(Stored data entries)
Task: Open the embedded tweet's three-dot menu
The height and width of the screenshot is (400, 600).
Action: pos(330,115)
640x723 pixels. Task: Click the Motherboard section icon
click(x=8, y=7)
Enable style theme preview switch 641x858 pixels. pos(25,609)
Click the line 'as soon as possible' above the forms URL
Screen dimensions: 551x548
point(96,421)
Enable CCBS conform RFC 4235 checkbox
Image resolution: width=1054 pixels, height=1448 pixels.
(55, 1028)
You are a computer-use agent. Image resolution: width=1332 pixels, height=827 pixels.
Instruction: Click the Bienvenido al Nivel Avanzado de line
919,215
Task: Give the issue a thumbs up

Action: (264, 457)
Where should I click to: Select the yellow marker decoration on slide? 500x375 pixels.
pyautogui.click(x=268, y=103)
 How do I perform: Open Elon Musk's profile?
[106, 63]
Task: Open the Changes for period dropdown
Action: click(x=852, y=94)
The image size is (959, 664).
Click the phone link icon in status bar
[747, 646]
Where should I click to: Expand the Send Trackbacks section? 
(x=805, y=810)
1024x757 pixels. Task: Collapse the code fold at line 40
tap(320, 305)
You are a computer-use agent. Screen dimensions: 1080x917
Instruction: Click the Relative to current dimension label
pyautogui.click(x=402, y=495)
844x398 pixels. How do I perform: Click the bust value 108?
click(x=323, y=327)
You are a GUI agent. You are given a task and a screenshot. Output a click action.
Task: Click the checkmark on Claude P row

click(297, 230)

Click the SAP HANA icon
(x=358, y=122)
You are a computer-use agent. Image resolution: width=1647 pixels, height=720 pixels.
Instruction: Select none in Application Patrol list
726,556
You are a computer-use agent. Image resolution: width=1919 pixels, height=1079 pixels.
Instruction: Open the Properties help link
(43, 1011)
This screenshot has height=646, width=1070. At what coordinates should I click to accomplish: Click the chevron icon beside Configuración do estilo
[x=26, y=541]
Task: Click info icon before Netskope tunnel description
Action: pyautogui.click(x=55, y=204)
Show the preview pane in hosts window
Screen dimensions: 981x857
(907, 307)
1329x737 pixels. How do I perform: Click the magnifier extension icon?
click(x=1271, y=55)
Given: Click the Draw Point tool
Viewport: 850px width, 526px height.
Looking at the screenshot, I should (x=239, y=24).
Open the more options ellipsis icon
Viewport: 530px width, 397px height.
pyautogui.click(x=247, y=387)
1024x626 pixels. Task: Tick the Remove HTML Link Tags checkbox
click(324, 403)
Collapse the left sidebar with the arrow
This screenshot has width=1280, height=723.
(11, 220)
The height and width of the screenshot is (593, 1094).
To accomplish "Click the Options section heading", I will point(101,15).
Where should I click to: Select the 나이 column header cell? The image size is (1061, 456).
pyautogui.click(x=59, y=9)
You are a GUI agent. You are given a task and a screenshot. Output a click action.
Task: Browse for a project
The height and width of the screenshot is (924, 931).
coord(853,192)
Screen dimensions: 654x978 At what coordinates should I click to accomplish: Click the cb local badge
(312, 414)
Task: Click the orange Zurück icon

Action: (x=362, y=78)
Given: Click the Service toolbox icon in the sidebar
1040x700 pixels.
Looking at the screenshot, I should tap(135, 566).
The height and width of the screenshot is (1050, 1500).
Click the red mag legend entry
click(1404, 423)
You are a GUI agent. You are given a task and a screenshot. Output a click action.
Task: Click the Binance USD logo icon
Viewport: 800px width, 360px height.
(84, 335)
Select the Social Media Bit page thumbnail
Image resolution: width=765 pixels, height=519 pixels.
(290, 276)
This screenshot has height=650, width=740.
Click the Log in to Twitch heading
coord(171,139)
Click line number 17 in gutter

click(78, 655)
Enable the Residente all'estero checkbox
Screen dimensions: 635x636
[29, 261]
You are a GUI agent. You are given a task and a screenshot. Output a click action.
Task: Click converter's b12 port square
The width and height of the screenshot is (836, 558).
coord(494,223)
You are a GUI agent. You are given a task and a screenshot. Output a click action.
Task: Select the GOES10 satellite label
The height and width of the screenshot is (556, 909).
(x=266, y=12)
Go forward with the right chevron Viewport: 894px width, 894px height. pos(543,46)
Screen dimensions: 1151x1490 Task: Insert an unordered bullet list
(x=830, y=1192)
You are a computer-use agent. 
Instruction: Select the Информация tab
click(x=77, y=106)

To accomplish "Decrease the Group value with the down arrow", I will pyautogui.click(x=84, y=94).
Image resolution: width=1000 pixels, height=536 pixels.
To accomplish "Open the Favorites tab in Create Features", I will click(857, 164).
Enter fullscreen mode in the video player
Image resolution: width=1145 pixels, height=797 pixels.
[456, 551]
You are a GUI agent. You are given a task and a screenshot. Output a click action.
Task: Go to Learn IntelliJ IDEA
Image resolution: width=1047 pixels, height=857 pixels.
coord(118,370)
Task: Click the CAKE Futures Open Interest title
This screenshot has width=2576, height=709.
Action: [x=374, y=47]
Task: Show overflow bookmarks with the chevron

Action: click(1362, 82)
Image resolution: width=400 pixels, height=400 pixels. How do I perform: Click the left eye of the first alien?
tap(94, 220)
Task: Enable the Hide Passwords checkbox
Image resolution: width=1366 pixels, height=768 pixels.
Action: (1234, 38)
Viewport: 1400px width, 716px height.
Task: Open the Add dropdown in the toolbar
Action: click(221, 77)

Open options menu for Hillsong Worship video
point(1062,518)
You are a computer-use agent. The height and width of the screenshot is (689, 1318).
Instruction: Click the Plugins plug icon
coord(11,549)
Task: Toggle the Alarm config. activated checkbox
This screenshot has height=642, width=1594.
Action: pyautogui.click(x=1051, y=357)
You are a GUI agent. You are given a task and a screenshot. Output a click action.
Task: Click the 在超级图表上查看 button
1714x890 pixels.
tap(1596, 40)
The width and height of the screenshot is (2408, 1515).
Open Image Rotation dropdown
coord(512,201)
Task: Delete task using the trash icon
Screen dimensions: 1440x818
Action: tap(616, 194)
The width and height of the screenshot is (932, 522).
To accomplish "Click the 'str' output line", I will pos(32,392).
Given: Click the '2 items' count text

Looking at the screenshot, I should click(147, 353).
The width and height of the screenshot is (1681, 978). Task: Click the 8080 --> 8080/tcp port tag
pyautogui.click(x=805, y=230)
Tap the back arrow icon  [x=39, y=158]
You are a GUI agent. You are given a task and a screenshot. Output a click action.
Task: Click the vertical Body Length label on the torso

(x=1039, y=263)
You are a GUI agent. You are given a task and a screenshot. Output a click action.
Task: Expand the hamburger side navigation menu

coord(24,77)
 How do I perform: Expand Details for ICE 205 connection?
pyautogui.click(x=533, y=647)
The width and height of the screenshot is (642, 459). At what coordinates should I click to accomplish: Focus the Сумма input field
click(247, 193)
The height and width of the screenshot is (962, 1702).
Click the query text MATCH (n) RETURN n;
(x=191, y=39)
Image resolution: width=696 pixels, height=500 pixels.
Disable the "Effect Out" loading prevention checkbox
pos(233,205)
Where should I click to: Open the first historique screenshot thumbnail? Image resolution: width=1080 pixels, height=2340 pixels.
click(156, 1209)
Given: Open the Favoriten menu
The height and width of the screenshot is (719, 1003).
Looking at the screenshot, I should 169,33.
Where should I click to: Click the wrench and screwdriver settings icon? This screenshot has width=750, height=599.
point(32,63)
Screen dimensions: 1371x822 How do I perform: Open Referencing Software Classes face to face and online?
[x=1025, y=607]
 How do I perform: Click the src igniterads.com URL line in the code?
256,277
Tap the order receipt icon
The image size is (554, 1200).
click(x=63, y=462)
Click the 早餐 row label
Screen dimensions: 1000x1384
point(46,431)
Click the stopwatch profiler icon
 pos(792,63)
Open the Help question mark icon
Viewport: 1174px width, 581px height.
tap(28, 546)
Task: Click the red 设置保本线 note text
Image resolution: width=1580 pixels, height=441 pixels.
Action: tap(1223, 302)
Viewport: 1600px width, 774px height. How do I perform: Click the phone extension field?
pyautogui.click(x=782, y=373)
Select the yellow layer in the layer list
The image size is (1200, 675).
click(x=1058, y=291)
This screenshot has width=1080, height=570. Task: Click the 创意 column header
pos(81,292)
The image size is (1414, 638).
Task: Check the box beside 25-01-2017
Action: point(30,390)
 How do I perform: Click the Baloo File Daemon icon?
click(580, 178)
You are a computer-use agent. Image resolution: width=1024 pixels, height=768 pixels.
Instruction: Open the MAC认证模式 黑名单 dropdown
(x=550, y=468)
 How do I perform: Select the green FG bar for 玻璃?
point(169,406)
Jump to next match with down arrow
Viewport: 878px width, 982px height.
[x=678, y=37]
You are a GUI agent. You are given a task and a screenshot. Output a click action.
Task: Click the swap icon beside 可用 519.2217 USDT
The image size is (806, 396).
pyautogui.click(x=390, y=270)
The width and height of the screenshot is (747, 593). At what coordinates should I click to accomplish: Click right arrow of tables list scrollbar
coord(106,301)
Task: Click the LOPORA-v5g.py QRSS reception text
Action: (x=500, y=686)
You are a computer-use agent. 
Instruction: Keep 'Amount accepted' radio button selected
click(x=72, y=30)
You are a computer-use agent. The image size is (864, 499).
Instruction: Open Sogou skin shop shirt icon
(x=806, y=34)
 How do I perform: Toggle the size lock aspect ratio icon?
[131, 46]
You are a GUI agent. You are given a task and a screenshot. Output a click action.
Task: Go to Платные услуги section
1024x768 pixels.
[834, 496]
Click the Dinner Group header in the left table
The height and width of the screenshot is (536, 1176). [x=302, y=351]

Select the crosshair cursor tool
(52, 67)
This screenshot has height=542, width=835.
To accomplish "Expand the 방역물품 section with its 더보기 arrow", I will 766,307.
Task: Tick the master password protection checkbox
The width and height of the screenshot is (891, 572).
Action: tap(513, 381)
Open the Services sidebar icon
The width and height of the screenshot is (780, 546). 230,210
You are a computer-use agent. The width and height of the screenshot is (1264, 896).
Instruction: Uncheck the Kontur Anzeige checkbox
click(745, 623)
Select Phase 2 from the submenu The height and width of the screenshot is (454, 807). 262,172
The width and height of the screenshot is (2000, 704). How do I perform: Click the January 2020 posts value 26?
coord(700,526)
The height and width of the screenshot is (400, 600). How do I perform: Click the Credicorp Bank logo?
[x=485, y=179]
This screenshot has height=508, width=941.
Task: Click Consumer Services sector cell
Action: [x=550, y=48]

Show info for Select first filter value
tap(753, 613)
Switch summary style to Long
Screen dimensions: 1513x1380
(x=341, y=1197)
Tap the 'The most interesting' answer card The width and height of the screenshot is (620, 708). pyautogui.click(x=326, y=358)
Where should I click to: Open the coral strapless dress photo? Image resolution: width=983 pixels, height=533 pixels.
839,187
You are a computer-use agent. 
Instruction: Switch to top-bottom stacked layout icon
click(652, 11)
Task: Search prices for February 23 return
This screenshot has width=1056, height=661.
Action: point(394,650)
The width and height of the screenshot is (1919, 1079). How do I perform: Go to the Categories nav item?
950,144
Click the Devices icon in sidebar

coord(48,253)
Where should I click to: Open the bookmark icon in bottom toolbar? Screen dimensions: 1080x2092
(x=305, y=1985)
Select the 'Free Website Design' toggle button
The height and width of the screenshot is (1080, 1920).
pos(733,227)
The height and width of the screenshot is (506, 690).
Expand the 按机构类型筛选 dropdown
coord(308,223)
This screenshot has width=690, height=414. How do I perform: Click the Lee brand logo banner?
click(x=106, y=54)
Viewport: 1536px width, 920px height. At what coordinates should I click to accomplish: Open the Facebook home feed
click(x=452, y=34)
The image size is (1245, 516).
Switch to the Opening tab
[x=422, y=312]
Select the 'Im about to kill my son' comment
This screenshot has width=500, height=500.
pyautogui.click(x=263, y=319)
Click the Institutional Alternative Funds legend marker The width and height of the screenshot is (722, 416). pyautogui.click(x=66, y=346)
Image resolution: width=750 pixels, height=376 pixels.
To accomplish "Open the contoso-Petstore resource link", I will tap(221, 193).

__EXERCISE__
Copy each line from the data above that includes "computer".

__WRITTEN ANSWER__
You are a computer-use agent. Image resolution: width=1332 pixels, height=827 pixels.
You are a computer-use agent. Screen dimensions: 1080x917
You are a computer-use agent. Image resolution: width=1647 pixels, height=720 pixels.
You are a computer-use agent. Image resolution: width=1919 pixels, height=1079 pixels.
You are a computer-use agent. 
You are a computer-use agent. The height and width of the screenshot is (689, 1318).
You are a computer-use agent. Image resolution: width=1024 pixels, height=768 pixels.
You are a computer-use agent. 
You are a computer-use agent. The image size is (864, 499).
You are a computer-use agent. The width and height of the screenshot is (1264, 896).
You are a computer-use agent. 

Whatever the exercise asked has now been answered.